## TASK BRIEF
Every entry must appear in the answer exactly as written.

--- PROVIDED RECORDS Enclosed Below ---

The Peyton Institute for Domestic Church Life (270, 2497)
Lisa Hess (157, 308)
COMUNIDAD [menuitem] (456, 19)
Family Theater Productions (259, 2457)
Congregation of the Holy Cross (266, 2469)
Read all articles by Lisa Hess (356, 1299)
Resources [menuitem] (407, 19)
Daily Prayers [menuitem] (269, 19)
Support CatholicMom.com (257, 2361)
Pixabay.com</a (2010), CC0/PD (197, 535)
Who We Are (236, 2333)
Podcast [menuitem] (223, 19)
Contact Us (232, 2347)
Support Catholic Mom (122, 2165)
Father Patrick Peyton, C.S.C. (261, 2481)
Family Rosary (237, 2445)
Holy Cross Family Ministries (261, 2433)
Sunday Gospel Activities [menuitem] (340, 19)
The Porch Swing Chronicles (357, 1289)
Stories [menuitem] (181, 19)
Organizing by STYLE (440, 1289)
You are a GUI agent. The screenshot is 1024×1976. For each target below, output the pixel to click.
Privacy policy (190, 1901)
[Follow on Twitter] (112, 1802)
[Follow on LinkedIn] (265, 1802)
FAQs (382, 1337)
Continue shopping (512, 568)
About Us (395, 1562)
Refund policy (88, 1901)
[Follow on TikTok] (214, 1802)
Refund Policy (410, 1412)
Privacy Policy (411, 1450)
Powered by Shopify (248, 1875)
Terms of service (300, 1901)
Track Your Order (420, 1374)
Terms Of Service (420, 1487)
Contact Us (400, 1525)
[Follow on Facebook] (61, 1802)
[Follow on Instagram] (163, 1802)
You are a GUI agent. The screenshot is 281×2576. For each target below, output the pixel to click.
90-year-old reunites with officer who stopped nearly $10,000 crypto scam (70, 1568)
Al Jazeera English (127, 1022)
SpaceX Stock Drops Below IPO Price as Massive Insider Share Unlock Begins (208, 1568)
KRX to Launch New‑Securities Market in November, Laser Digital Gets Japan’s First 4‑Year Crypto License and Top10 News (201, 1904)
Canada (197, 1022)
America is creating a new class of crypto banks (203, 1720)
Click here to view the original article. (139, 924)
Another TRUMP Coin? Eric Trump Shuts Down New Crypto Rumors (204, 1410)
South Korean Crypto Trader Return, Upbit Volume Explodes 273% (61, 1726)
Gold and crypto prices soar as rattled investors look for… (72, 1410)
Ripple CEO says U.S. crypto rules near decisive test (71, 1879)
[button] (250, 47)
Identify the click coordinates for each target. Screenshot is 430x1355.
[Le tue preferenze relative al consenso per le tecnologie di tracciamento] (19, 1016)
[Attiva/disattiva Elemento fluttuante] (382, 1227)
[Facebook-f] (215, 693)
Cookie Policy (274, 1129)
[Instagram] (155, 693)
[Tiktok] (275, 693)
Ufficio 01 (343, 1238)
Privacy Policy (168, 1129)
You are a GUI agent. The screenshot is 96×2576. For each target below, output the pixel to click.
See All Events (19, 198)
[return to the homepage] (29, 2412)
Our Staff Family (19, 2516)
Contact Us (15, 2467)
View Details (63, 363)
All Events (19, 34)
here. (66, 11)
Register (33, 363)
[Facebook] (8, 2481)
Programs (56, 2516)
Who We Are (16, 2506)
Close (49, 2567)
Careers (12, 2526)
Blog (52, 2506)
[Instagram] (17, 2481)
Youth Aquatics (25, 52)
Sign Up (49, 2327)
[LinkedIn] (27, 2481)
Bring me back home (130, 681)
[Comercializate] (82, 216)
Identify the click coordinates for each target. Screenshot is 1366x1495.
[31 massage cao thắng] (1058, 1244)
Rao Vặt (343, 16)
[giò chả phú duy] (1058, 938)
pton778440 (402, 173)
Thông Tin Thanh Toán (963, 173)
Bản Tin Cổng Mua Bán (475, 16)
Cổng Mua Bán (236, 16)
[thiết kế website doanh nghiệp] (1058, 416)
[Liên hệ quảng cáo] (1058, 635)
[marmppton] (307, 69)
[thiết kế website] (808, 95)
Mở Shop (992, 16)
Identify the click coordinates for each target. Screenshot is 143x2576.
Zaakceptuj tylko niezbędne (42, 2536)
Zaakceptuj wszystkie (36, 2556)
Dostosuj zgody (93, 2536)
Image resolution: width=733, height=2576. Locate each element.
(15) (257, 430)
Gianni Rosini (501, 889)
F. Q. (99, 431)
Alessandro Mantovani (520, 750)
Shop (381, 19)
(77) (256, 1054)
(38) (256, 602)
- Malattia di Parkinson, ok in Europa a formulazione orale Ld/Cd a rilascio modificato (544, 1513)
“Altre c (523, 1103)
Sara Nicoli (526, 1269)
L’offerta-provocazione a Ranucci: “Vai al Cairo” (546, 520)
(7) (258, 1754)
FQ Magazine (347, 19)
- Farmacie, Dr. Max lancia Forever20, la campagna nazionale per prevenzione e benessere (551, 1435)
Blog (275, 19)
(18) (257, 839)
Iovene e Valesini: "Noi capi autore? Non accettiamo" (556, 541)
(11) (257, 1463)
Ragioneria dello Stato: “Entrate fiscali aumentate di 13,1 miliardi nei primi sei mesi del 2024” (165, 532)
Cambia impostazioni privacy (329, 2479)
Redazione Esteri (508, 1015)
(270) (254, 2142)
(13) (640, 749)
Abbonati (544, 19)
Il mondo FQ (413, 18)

--- End of Enclosed PROVIDED RECORDS ---

## OUTPUT
The Peyton Institute for Domestic Church Life (270, 2497)
Lisa Hess (157, 308)
COMUNIDAD [menuitem] (456, 19)
Family Theater Productions (259, 2457)
Congregation of the Holy Cross (266, 2469)
Read all articles by Lisa Hess (356, 1299)
Resources [menuitem] (407, 19)
Daily Prayers [menuitem] (269, 19)
Support CatholicMom.com (257, 2361)
Pixabay.com</a (2010), CC0/PD (197, 535)
Who We Are (236, 2333)
Podcast [menuitem] (223, 19)
Contact Us (232, 2347)
Support Catholic Mom (122, 2165)
Father Patrick Peyton, C.S.C. (261, 2481)
Family Rosary (237, 2445)
Holy Cross Family Ministries (261, 2433)
Sunday Gospel Activities [menuitem] (340, 19)
The Porch Swing Chronicles (357, 1289)
Stories [menuitem] (181, 19)
Organizing by STYLE (440, 1289)
You are a GUI agent. The screenshot is 1024×1976. For each target below, output the pixel to click.
Privacy policy (190, 1901)
[Follow on Twitter] (112, 1802)
[Follow on LinkedIn] (265, 1802)
FAQs (382, 1337)
Continue shopping (512, 568)
About Us (395, 1562)
Refund policy (88, 1901)
[Follow on TikTok] (214, 1802)
Refund Policy (410, 1412)
Privacy Policy (411, 1450)
Powered by Shopify (248, 1875)
Terms of service (300, 1901)
Track Your Order (420, 1374)
Terms Of Service (420, 1487)
Contact Us (400, 1525)
[Follow on Facebook] (61, 1802)
[Follow on Instagram] (163, 1802)
You are a GUI agent. The screenshot is 281×2576. For each target below, output the pixel to click.
90-year-old reunites with officer who stopped nearly $10,000 crypto scam (70, 1568)
Al Jazeera English (127, 1022)
SpaceX Stock Drops Below IPO Price as Massive Insider Share Unlock Begins (208, 1568)
KRX to Launch New‑Securities Market in November, Laser Digital Gets Japan’s First 4‑Year Crypto License and Top10 News (201, 1904)
Canada (197, 1022)
America is creating a new class of crypto banks (203, 1720)
Click here to view the original article. (139, 924)
Another TRUMP Coin? Eric Trump Shuts Down New Crypto Rumors (204, 1410)
South Korean Crypto Trader Return, Upbit Volume Explodes 273% (61, 1726)
Gold and crypto prices soar as rattled investors look for… (72, 1410)
Ripple CEO says U.S. crypto rules near decisive test (71, 1879)
[button] (250, 47)
Identify the click coordinates for each target. Screenshot is 430x1355.
[Le tue preferenze relative al consenso per le tecnologie di tracciamento] (19, 1016)
[Attiva/disattiva Elemento fluttuante] (382, 1227)
[Facebook-f] (215, 693)
Cookie Policy (274, 1129)
[Instagram] (155, 693)
[Tiktok] (275, 693)
Ufficio 01 (343, 1238)
Privacy Policy (168, 1129)
You are a GUI agent. The screenshot is 96×2576. For each target below, output the pixel to click.
See All Events (19, 198)
[return to the homepage] (29, 2412)
Our Staff Family (19, 2516)
Contact Us (15, 2467)
View Details (63, 363)
All Events (19, 34)
here. (66, 11)
Register (33, 363)
[Facebook] (8, 2481)
Programs (56, 2516)
Who We Are (16, 2506)
Close (49, 2567)
Careers (12, 2526)
Blog (52, 2506)
[Instagram] (17, 2481)
Youth Aquatics (25, 52)
Sign Up (49, 2327)
[LinkedIn] (27, 2481)
Bring me back home (130, 681)
[Comercializate] (82, 216)
Identify the click coordinates for each target. Screenshot is 1366x1495.
[31 massage cao thắng] (1058, 1244)
Rao Vặt (343, 16)
[giò chả phú duy] (1058, 938)
pton778440 (402, 173)
Thông Tin Thanh Toán (963, 173)
Bản Tin Cổng Mua Bán (475, 16)
Cổng Mua Bán (236, 16)
[thiết kế website doanh nghiệp] (1058, 416)
[Liên hệ quảng cáo] (1058, 635)
[marmppton] (307, 69)
[thiết kế website] (808, 95)
Mở Shop (992, 16)
Identify the click coordinates for each target. Screenshot is 143x2576.
Zaakceptuj tylko niezbędne (42, 2536)
Zaakceptuj wszystkie (36, 2556)
Dostosuj zgody (93, 2536)
Image resolution: width=733, height=2576. Locate each element.
(15) (257, 430)
Gianni Rosini (501, 889)
F. Q. (99, 431)
Alessandro Mantovani (520, 750)
Shop (381, 19)
(77) (256, 1054)
(38) (256, 602)
- Malattia di Parkinson, ok in Europa a formulazione orale Ld/Cd a rilascio modificato (544, 1513)
“Altre c (523, 1103)
Sara Nicoli (526, 1269)
L’offerta-provocazione a Ranucci: “Vai al Cairo” (546, 520)
(7) (258, 1754)
FQ Magazine (347, 19)
- Farmacie, Dr. Max lancia Forever20, la campagna nazionale per prevenzione e benessere (551, 1435)
Blog (275, 19)
(18) (257, 839)
Iovene e Valesini: "Noi capi autore? Non accettiamo" (556, 541)
(11) (257, 1463)
Ragioneria dello Stato: “Entrate fiscali aumentate di 13,1 miliardi nei primi sei mesi del 2024” (165, 532)
Cambia impostazioni privacy (329, 2479)
Redazione Esteri (508, 1015)
(270) (254, 2142)
(13) (640, 749)
Abbonati (544, 19)
Il mondo FQ (413, 18)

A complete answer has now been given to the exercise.